Pelagic fish found in the water column, like Pacific herring and northern anchovy, have both particulate feeding, where they take a bite out of their prey, and filter feeding, where tiny plankton and other food particles are strained through filaments in their gill rakers. These fish, as well as young smelt and rockfish, forage on invertebrates found on the Bay floor.

According to a 2017 report on the effects of dredging on macroinvertebrate communities in San Francisco Bay by researchers with the U.S. Geological Survey, two major effects of dredging are localized turbidity and the displacement of the macroinvertebrate community.

Turbidity, or sediment plumes, stresses both the invertebrates and the fish species looking for them. “The presence of sediments in the water is along the lines of, for us, if the air is smoky it’s harder to breathe,” Goeden explains. “We have responses such as coughing or having a harder time getting the air we need to breathe. Similarly for fish you can have clogging of gills, coughing, difficulty with just breathing in that circumstance.”

After an area is dredged and invertebrates are removed, they repopulate the dredged area over time in a process known as succession, with “pioneer” species appearing first. These early arrivals facilitate the environmental conditions for longer-lived species that follow by altering nutrient availability through feeding and burrowing activities.

Succession occurs in practically all kinds of habitats after a disturbance — think landslides, fires, glacial retreat — and the order that types of species that appear after a disturbance are often predictable. Even brushing your teeth restarts predictable and (hopefully regular) successional sequence of microorganisms in the biofilm on your teeth and gums.

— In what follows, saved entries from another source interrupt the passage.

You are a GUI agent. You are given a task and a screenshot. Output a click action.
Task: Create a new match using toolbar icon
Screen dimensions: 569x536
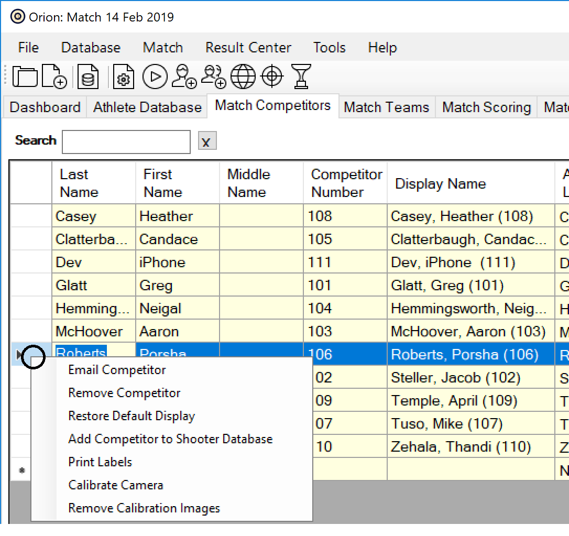click(52, 76)
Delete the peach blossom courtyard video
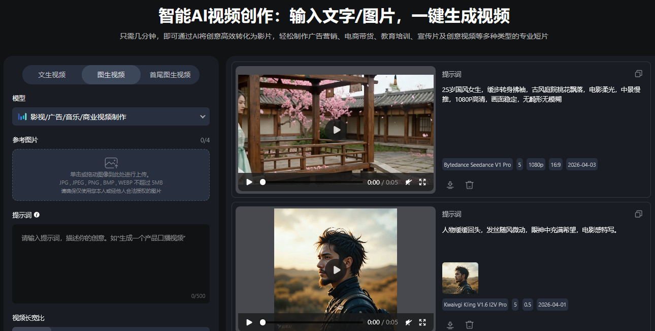 [x=470, y=185]
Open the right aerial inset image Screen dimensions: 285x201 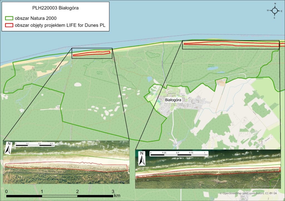coord(208,169)
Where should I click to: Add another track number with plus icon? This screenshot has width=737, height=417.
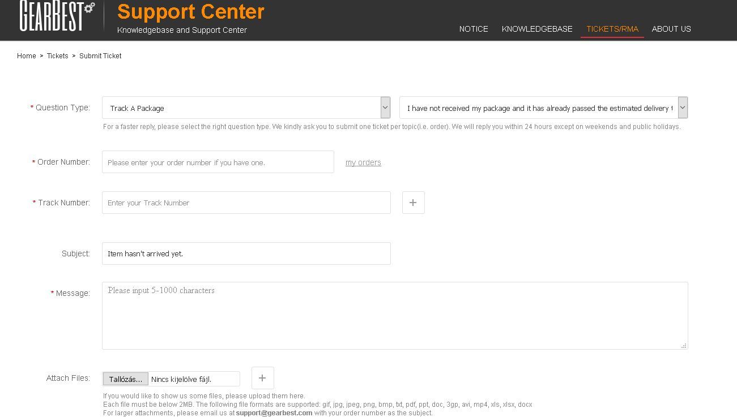(413, 203)
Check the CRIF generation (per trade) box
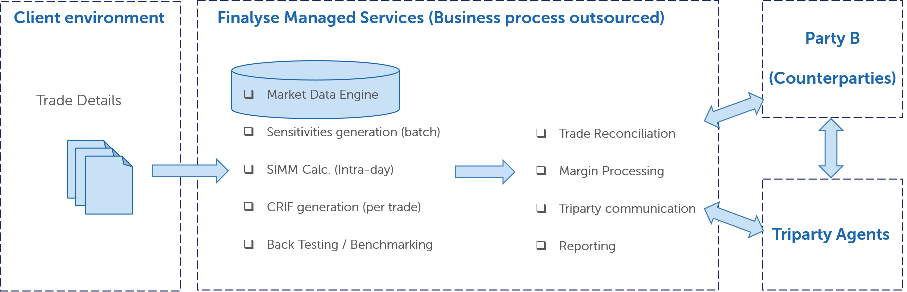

The USGS researchers found it can take about three years for the species richness and biomass of the macroinvertebrate community to reestablish. Later successional species are those that can burrow deeper in the sediment and are longer-lived.

How soon the organism populates the dredged area depends on how mobile their larvae are and how far away from the dredged area the larvae had to travel. The less mobile larvae, such as polychaetes, that are farther away from the dredged area are less likely to populate the dredged area than more mobile species like clams and crabs, whose larvae spend time floating in the water column.

There is no doubt that dredging impacts the Bay’s aquatic ecosystem, but it is also an important part of our region’s commerce and recreation. Dozens of people in multiple government agencies strive to ensure dredging projects are completed mindfully, to minimize impacts on the delicate balance of our underwater communities that often remain unseen.